Em 2018, foi realizada uma pesquisa na Rússia e 66% dos entrevistados admitiram ter "um sentimento de nostalgia em relação à URSS". Sua participação foi a mais alta da última década. Ao mesmo tempo, o aumento do sentimento foi registrado em todas as faixas etárias, incluindo jovens de 18 a 24 anos: aqueles que não viveram durante a União Soviética, mas que podem ter crescido entre objetos soviéticos.

Mercado de pulgas Udelka em São Petersburgo.

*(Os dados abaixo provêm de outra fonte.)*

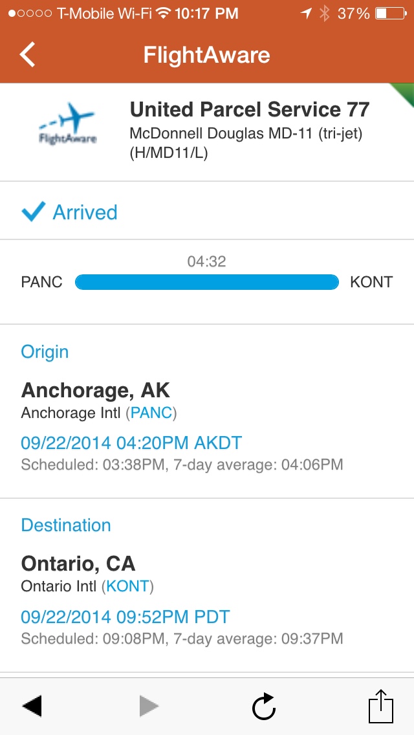The width and height of the screenshot is (414, 735).
Task: Tap United Parcel Service 77 title
Action: click(x=250, y=110)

"Com os objetos soviéticos, alguns querem recriar a atmosfera que prevaleceu durante sua infância, sua juventude. Eles procuram por eles, porque estavam presentes em sua família, mas, mais tarde, foram perdidos, quebrados ou roubados. Para compensar o dano, vão a mercados, navegam em sites. Alguns precisam de uma tampa de chaleira, outros precisam de uma colher de um conjunto de jantar. Xícaras, pratos, vasos, estatuetas, joias e até fotografias... Uma vez vi um adulto chorando no balcão do mercado, porque, depois de uma longa busca, ele finalmente encontrou algo semelhante às relíquias de sua família", diz a antiquária Marina Vesselova. "As pessoas precisam se cercar de coisas que lhes tragam emoções positivas."